50. Supreme Court very recently, in Bhimabai Mahadeo Kambekar (D) th. L.R. Vs. Arthur Import and Export Company and others 2019 (2) SCALE 336, referring to various earlier authorities on the subject, has said:
"The law on the question of mutation in the revenue records pertaining to any land and what is its legal value while deciding the rights of the parties is fairly well settled by a series of decisions of this Court.
This Court has consistently held that mutation of a land in the revenue records does not create or extinguish the title over such land nor it has any presumptive value on the title. It only enables the person in whose favour mutation is ordered to pay the land revenue in question. (See Sawarni (Smt.) v. Inder Kaur, (1996) 6 SCC 223, Balwant Singh and Anr. v. Daulat Singh (dead) by L.Rs. and Ors., (1997) 7 SCC 137 and Narasamma and Ors. v. State of Karnataka and Ors., (2009) 5 SCC 591)."
(emphasis added)
51. This Court also in Arjun Vs. Board of Revenue & others 1983 All. L.J. NOC 1, placing reliance on Jaipal Vs. Board of Revenue AIR 1957 All. 205 and Lekhraj & another Vs. Board of Revenue & others 1980 All. L.J. 904 dismissed the writ petition challenging the revisional order arising out of mutation proceedings, observing that the aggrieved party having efficacious alternative remedy of suit for seeking redress of his grievance, petition is not maintainable.

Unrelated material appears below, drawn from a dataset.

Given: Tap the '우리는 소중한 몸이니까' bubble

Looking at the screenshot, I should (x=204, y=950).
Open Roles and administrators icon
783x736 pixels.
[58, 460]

52. This Court in Writ Petition No. 25961 of 2008 (Smt. Anisa Khan Vs. State of U.P. and others), decided on 29.7.2010 placing reliance on Jaipal Vs. Board of Revenue (supra), Summer Lal Vs. Board of Revenue 1996 (87) RD 569, Sahed Jan @ Bonde Vs. Board of Revenue 2004 (96) RD 656 and Jagdish Narain Vs. Board of Revenue 2007 (102) RD 20, referring to the impugned orders in that writ petition observed as under:
"All the three authorities have decided the mutation proceedings and as such being summary in nature cannot be the subject matter of interference in this writ petition since the said impugned orders do not confer any title on the respondents and are only made for the purpose of either realization of land revenue or to refer to possession at that time."
53. In view of above, I do not find any reason to interfere with the order impugned in this writ petition.
54. Further, I find that petitioner has not only initiated proceedings lacking bona fide but the litigation before this Court is also nothing but a gross abuse of process of law. It is accordingly dismissed with exemplary cost, which I quantify to Rs. 50,000/-.